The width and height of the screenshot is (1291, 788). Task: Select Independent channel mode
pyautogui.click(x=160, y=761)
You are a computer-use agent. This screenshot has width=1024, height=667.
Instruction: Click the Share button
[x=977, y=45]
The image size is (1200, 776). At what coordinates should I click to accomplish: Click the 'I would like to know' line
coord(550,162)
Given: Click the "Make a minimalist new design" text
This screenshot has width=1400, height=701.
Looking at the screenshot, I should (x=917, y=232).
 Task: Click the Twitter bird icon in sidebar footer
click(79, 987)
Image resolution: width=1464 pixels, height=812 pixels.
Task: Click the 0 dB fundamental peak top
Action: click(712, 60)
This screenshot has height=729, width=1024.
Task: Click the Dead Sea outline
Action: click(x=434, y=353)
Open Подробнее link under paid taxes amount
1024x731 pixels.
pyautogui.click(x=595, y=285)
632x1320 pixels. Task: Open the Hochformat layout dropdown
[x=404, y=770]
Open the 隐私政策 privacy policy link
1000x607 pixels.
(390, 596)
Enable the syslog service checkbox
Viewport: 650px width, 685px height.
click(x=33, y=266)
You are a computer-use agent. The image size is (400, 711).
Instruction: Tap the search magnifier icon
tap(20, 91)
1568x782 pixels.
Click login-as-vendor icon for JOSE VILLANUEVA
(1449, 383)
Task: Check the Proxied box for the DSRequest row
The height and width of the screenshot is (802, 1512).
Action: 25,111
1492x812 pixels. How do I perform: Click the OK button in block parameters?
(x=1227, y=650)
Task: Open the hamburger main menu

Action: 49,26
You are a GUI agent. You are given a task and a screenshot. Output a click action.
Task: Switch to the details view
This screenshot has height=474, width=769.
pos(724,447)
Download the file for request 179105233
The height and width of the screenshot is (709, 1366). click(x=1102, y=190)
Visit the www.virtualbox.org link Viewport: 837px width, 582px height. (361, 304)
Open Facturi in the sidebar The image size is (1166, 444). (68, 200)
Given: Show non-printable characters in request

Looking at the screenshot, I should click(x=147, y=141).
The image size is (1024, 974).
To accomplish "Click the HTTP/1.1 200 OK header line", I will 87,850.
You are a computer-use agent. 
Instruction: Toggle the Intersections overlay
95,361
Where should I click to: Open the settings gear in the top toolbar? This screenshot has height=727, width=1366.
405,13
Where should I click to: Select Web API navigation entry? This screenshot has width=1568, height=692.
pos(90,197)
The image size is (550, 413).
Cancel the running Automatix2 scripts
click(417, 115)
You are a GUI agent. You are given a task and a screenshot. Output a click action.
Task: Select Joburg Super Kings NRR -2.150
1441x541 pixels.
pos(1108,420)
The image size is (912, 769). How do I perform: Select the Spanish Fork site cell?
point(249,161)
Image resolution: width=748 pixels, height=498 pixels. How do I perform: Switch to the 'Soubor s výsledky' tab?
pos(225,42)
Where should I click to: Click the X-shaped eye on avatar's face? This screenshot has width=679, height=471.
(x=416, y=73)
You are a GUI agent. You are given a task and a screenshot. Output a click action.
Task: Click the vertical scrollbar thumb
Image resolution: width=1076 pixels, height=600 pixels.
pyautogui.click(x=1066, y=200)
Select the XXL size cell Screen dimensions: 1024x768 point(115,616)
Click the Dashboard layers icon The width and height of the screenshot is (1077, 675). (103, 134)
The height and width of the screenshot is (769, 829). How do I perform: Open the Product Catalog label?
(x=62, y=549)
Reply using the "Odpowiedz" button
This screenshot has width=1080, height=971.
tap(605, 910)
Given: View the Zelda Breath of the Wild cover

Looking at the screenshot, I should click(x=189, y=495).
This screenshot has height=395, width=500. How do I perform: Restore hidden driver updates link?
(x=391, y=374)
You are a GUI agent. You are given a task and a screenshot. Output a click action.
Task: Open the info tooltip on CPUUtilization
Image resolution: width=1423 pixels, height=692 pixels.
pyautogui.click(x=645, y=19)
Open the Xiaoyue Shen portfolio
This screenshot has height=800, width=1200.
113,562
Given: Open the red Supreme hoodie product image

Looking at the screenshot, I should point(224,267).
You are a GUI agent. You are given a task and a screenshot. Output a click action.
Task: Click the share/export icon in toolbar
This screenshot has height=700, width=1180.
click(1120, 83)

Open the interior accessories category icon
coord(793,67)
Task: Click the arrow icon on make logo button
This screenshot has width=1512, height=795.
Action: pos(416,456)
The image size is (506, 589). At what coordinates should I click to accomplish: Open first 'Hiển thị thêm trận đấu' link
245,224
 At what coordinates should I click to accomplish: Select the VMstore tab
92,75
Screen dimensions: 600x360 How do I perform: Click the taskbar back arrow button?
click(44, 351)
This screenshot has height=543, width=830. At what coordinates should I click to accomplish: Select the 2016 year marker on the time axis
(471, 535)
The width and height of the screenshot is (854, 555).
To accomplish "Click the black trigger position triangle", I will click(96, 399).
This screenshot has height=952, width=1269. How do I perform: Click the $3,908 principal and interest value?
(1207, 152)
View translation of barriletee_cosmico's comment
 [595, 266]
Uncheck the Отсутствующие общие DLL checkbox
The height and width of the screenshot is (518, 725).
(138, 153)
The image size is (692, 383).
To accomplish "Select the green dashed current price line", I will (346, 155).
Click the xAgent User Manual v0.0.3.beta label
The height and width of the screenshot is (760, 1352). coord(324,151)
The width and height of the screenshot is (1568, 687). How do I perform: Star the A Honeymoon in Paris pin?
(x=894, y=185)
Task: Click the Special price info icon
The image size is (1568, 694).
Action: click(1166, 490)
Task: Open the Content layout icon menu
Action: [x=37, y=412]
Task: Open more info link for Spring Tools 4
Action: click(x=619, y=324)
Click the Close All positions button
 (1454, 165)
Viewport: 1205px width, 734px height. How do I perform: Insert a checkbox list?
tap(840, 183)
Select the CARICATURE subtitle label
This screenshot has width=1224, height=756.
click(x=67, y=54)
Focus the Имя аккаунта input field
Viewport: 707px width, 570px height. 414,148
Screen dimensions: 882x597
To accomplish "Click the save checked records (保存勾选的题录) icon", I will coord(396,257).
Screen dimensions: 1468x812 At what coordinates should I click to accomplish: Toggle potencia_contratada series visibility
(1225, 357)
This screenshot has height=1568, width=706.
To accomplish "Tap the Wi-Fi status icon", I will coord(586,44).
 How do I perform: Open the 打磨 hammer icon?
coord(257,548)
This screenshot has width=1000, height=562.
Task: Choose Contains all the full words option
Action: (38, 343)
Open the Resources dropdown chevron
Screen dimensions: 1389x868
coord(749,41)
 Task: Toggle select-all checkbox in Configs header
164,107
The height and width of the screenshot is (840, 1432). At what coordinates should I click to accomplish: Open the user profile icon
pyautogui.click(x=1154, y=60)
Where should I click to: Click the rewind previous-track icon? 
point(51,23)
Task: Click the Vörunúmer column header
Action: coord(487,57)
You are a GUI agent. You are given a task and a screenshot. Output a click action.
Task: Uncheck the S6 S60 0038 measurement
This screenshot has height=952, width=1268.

§ §

Prompt: The response must restate every entry word for word.

Exercise response:
The width and height of the screenshot is (1291, 788). Task: Select Independent channel mode
pyautogui.click(x=160, y=761)
You are a computer-use agent. This screenshot has width=1024, height=667.
Instruction: Click the Share button
[x=977, y=45]
The image size is (1200, 776). At what coordinates should I click to accomplish: Click the 'I would like to know' line
coord(550,162)
Given: Click the "Make a minimalist new design" text
This screenshot has width=1400, height=701.
Looking at the screenshot, I should (x=917, y=232).
 Task: Click the Twitter bird icon in sidebar footer
click(79, 987)
Image resolution: width=1464 pixels, height=812 pixels.
Task: Click the 0 dB fundamental peak top
Action: click(712, 60)
This screenshot has height=729, width=1024.
Task: Click the Dead Sea outline
Action: click(x=434, y=353)
Open Подробнее link under paid taxes amount
1024x731 pixels.
pyautogui.click(x=595, y=285)
632x1320 pixels. Task: Open the Hochformat layout dropdown
[x=404, y=770]
Open the 隐私政策 privacy policy link
1000x607 pixels.
(390, 596)
Enable the syslog service checkbox
Viewport: 650px width, 685px height.
click(x=33, y=266)
You are a computer-use agent. The image size is (400, 711).
Instruction: Tap the search magnifier icon
tap(20, 91)
1568x782 pixels.
Click login-as-vendor icon for JOSE VILLANUEVA
(1449, 383)
Task: Check the Proxied box for the DSRequest row
The height and width of the screenshot is (802, 1512).
Action: 25,111
1492x812 pixels. How do I perform: Click the OK button in block parameters?
(x=1227, y=650)
Task: Open the hamburger main menu

Action: 49,26
You are a GUI agent. You are given a task and a screenshot. Output a click action.
Task: Switch to the details view
This screenshot has height=474, width=769.
pos(724,447)
Download the file for request 179105233
The height and width of the screenshot is (709, 1366). click(x=1102, y=190)
Visit the www.virtualbox.org link Viewport: 837px width, 582px height. (361, 304)
Open Facturi in the sidebar The image size is (1166, 444). (68, 200)
Given: Show non-printable characters in request

Looking at the screenshot, I should click(x=147, y=141).
The image size is (1024, 974).
To accomplish "Click the HTTP/1.1 200 OK header line", I will 87,850.
You are a computer-use agent. 
Instruction: Toggle the Intersections overlay
95,361
Where should I click to: Open the settings gear in the top toolbar? This screenshot has height=727, width=1366.
405,13
Where should I click to: Select Web API navigation entry? This screenshot has width=1568, height=692.
pos(90,197)
The image size is (550, 413).
Cancel the running Automatix2 scripts
click(417, 115)
You are a GUI agent. You are given a task and a screenshot. Output a click action.
Task: Select Joburg Super Kings NRR -2.150
1441x541 pixels.
pos(1108,420)
The image size is (912, 769). How do I perform: Select the Spanish Fork site cell?
point(249,161)
Image resolution: width=748 pixels, height=498 pixels. How do I perform: Switch to the 'Soubor s výsledky' tab?
pos(225,42)
Where should I click to: Click the X-shaped eye on avatar's face? This screenshot has width=679, height=471.
(x=416, y=73)
You are a GUI agent. You are given a task and a screenshot. Output a click action.
Task: Click the vertical scrollbar thumb
Image resolution: width=1076 pixels, height=600 pixels.
pyautogui.click(x=1066, y=200)
Select the XXL size cell Screen dimensions: 1024x768 point(115,616)
Click the Dashboard layers icon The width and height of the screenshot is (1077, 675). (103, 134)
The height and width of the screenshot is (769, 829). How do I perform: Open the Product Catalog label?
(x=62, y=549)
Reply using the "Odpowiedz" button
This screenshot has width=1080, height=971.
tap(605, 910)
Given: View the Zelda Breath of the Wild cover

Looking at the screenshot, I should click(x=189, y=495).
This screenshot has height=395, width=500. How do I perform: Restore hidden driver updates link?
(x=391, y=374)
You are a GUI agent. You are given a task and a screenshot. Output a click action.
Task: Open the info tooltip on CPUUtilization
Image resolution: width=1423 pixels, height=692 pixels.
pyautogui.click(x=645, y=19)
Open the Xiaoyue Shen portfolio
This screenshot has height=800, width=1200.
113,562
Given: Open the red Supreme hoodie product image

Looking at the screenshot, I should point(224,267).
You are a GUI agent. You are given a task and a screenshot. Output a click action.
Task: Click the share/export icon in toolbar
This screenshot has height=700, width=1180.
click(1120, 83)

Open the interior accessories category icon
coord(793,67)
Task: Click the arrow icon on make logo button
This screenshot has width=1512, height=795.
Action: pos(416,456)
The image size is (506, 589). At what coordinates should I click to accomplish: Open first 'Hiển thị thêm trận đấu' link
245,224
 At what coordinates should I click to accomplish: Select the VMstore tab
92,75
Screen dimensions: 600x360 How do I perform: Click the taskbar back arrow button?
click(44, 351)
This screenshot has height=543, width=830. At what coordinates should I click to accomplish: Select the 2016 year marker on the time axis
(471, 535)
The width and height of the screenshot is (854, 555).
To accomplish "Click the black trigger position triangle", I will click(96, 399).
This screenshot has height=952, width=1269. How do I perform: Click the $3,908 principal and interest value?
(1207, 152)
View translation of barriletee_cosmico's comment
 [595, 266]
Uncheck the Отсутствующие общие DLL checkbox
The height and width of the screenshot is (518, 725).
(138, 153)
The image size is (692, 383).
To accomplish "Select the green dashed current price line", I will (346, 155).
Click the xAgent User Manual v0.0.3.beta label
The height and width of the screenshot is (760, 1352). coord(324,151)
The width and height of the screenshot is (1568, 687). How do I perform: Star the A Honeymoon in Paris pin?
(x=894, y=185)
Task: Click the Special price info icon
The image size is (1568, 694).
Action: click(1166, 490)
Task: Open the Content layout icon menu
Action: [x=37, y=412]
Task: Open more info link for Spring Tools 4
Action: click(x=619, y=324)
Click the Close All positions button
 (1454, 165)
Viewport: 1205px width, 734px height. How do I perform: Insert a checkbox list?
tap(840, 183)
Select the CARICATURE subtitle label
This screenshot has width=1224, height=756.
click(x=67, y=54)
Focus the Имя аккаунта input field
Viewport: 707px width, 570px height. 414,148
Screen dimensions: 882x597
To accomplish "Click the save checked records (保存勾选的题录) icon", I will coord(396,257).
Screen dimensions: 1468x812 At what coordinates should I click to accomplish: Toggle potencia_contratada series visibility
(1225, 357)
This screenshot has height=1568, width=706.
To accomplish "Tap the Wi-Fi status icon", I will coord(586,44).
 How do I perform: Open the 打磨 hammer icon?
coord(257,548)
This screenshot has width=1000, height=562.
Task: Choose Contains all the full words option
Action: (38, 343)
Open the Resources dropdown chevron
Screen dimensions: 1389x868
coord(749,41)
 Task: Toggle select-all checkbox in Configs header
164,107
The height and width of the screenshot is (840, 1432). At what coordinates should I click to accomplish: Open the user profile icon
pyautogui.click(x=1154, y=60)
Where should I click to: Click the rewind previous-track icon? 
point(51,23)
Task: Click the Vörunúmer column header
Action: coord(487,57)
You are a GUI agent. You are given a task and a screenshot. Output a click action.
Task: Uncheck the S6 S60 0038 measurement
This screenshot has height=952, width=1268.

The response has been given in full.